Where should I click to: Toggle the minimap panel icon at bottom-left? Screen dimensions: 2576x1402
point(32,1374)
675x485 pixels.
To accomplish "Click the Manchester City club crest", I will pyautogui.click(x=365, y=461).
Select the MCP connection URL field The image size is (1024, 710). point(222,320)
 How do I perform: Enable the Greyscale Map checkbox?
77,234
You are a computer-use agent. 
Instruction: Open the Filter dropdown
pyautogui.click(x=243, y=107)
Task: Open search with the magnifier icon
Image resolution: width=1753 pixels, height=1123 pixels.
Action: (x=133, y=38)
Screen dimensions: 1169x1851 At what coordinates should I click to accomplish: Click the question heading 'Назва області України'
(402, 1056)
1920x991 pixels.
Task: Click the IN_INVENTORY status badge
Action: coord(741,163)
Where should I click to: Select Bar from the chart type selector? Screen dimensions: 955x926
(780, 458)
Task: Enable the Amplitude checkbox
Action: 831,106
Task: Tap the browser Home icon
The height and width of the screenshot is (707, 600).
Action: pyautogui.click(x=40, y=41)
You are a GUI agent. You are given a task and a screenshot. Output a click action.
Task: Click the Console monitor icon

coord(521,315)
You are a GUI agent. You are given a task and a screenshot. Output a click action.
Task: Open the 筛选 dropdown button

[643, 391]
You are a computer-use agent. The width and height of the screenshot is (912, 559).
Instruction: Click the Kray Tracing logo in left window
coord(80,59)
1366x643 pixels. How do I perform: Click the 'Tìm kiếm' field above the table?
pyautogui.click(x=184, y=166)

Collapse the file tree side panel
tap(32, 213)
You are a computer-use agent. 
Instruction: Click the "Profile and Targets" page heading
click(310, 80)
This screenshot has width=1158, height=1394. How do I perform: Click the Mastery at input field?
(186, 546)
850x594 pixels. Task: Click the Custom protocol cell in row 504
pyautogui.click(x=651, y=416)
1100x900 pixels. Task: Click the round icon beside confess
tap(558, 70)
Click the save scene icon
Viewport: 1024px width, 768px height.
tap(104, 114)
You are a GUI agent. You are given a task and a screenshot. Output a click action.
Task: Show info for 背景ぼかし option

· · ·

To be done:
Copy out every one of the entries above, line for line, with no changes.

Correct response:
Where should I click to: Toggle the minimap panel icon at bottom-left? Screen dimensions: 2576x1402
point(32,1374)
675x485 pixels.
To accomplish "Click the Manchester City club crest", I will pyautogui.click(x=365, y=461).
Select the MCP connection URL field The image size is (1024, 710). point(222,320)
 How do I perform: Enable the Greyscale Map checkbox?
77,234
You are a computer-use agent. 
Instruction: Open the Filter dropdown
pyautogui.click(x=243, y=107)
Task: Open search with the magnifier icon
Image resolution: width=1753 pixels, height=1123 pixels.
Action: (x=133, y=38)
Screen dimensions: 1169x1851 At what coordinates should I click to accomplish: Click the question heading 'Назва області України'
(402, 1056)
1920x991 pixels.
Task: Click the IN_INVENTORY status badge
Action: coord(741,163)
Where should I click to: Select Bar from the chart type selector? Screen dimensions: 955x926
(780, 458)
Task: Enable the Amplitude checkbox
Action: 831,106
Task: Tap the browser Home icon
The height and width of the screenshot is (707, 600).
Action: pyautogui.click(x=40, y=41)
You are a GUI agent. You are given a task and a screenshot. Output a click action.
Task: Click the Console monitor icon

coord(521,315)
You are a GUI agent. You are given a task and a screenshot. Output a click action.
Task: Open the 筛选 dropdown button

[643, 391]
You are a computer-use agent. The width and height of the screenshot is (912, 559).
Instruction: Click the Kray Tracing logo in left window
coord(80,59)
1366x643 pixels. How do I perform: Click the 'Tìm kiếm' field above the table?
pyautogui.click(x=184, y=166)

Collapse the file tree side panel
tap(32, 213)
You are a computer-use agent. 
Instruction: Click the "Profile and Targets" page heading
click(310, 80)
This screenshot has width=1158, height=1394. How do I perform: Click the Mastery at input field?
(186, 546)
850x594 pixels. Task: Click the Custom protocol cell in row 504
pyautogui.click(x=651, y=416)
1100x900 pixels. Task: Click the round icon beside confess
tap(558, 70)
Click the save scene icon
Viewport: 1024px width, 768px height.
tap(104, 114)
You are a GUI agent. You are given a task and a screenshot. Output a click action.
Task: Show info for 背景ぼかし option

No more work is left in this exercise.